Information supplied section start

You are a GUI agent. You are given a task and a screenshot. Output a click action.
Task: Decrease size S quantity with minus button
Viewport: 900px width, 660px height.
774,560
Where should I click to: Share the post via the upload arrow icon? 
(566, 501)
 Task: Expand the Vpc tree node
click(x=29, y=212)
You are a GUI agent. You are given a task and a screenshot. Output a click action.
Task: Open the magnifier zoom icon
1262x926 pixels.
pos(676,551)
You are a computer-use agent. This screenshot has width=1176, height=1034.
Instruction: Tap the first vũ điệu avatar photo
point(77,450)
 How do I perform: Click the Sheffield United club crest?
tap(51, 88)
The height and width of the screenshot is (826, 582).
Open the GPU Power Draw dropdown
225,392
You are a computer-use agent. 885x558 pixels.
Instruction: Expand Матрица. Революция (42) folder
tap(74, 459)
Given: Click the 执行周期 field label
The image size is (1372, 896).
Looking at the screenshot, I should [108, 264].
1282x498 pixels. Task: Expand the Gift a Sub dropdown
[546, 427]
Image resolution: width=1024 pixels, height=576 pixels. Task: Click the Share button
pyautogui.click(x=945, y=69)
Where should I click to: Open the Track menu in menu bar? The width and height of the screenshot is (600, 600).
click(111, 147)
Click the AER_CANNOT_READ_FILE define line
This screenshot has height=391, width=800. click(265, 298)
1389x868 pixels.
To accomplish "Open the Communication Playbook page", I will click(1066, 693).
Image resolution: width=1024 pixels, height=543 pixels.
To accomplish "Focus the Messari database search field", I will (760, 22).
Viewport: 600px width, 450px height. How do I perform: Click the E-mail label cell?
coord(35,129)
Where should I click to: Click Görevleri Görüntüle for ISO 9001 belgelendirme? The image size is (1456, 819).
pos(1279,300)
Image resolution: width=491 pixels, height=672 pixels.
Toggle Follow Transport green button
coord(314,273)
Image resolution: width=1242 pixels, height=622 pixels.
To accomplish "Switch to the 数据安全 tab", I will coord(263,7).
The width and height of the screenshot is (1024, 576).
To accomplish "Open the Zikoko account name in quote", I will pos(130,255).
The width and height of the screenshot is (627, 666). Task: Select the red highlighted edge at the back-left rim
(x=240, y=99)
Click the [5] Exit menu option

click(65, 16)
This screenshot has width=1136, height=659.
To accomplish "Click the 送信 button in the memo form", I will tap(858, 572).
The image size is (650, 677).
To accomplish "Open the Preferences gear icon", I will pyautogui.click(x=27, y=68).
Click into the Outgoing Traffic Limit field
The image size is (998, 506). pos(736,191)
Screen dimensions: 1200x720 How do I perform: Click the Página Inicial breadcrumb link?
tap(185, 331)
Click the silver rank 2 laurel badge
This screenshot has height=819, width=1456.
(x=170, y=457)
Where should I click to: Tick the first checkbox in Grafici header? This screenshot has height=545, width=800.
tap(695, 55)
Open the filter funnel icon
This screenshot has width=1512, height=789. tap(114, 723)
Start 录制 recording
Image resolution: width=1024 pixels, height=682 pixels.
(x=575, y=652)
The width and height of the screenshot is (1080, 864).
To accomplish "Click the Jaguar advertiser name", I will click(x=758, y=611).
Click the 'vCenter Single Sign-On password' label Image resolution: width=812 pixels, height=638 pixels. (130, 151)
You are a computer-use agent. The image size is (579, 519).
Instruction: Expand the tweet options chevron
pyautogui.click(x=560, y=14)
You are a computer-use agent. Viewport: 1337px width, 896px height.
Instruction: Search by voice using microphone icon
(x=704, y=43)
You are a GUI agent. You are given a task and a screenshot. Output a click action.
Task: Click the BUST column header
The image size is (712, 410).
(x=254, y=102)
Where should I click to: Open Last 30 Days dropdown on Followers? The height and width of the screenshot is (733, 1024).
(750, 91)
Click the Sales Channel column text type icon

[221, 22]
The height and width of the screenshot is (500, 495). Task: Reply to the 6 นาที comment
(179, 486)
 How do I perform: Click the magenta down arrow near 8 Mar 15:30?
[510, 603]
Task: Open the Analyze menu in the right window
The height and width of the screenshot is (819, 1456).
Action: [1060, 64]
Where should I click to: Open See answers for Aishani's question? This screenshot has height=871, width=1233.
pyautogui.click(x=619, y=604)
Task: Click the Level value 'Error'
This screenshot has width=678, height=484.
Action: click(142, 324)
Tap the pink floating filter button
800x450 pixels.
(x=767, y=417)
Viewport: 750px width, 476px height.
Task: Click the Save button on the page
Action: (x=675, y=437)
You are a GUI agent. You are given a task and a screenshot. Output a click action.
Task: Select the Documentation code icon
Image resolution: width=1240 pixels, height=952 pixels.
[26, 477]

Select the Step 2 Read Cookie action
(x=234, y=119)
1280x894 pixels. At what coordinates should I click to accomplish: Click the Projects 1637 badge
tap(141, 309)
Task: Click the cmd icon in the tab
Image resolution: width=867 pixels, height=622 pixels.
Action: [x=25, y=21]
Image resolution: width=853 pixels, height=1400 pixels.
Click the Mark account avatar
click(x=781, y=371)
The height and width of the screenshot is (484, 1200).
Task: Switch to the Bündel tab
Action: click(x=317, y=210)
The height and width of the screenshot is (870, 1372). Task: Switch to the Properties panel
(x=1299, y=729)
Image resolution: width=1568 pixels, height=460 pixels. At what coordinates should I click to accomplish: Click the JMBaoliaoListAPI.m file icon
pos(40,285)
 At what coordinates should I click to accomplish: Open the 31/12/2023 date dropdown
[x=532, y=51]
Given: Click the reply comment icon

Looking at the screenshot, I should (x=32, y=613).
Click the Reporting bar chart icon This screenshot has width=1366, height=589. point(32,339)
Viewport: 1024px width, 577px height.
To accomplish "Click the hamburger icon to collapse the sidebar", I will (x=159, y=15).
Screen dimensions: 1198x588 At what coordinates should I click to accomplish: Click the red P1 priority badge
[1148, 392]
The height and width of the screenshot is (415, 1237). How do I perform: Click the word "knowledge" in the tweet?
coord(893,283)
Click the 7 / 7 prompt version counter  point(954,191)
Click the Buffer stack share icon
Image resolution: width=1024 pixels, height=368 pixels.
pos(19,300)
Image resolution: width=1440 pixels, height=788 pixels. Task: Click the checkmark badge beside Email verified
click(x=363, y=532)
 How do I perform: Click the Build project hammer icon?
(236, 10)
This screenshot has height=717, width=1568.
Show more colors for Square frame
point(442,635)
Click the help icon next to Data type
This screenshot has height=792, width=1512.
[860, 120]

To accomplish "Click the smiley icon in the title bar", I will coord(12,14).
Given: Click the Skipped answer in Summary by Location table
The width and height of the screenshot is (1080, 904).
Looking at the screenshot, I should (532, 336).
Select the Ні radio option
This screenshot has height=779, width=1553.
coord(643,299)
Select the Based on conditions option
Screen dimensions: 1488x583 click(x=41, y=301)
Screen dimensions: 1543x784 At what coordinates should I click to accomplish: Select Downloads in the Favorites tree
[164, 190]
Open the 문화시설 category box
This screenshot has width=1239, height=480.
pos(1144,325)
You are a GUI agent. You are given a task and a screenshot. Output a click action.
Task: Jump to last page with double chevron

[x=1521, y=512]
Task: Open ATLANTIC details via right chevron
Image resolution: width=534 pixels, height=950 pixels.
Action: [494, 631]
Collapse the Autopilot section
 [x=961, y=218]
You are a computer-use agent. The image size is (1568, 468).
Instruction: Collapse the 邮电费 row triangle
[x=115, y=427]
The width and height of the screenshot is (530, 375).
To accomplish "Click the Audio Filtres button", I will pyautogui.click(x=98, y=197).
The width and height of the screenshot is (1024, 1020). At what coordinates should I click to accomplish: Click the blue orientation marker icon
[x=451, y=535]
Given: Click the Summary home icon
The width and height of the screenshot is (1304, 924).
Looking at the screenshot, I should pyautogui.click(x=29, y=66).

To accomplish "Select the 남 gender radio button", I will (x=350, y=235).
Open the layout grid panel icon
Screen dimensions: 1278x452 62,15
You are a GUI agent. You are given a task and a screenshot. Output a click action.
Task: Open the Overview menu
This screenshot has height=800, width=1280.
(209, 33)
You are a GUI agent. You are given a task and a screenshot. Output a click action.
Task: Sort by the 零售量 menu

Information supplied section end

### Requirement
Whenever a line of the entries contains the string "Summary", copy that line.

### Response to this task
Given: Click the Skipped answer in Summary by Location table
Given: Click the Summary home icon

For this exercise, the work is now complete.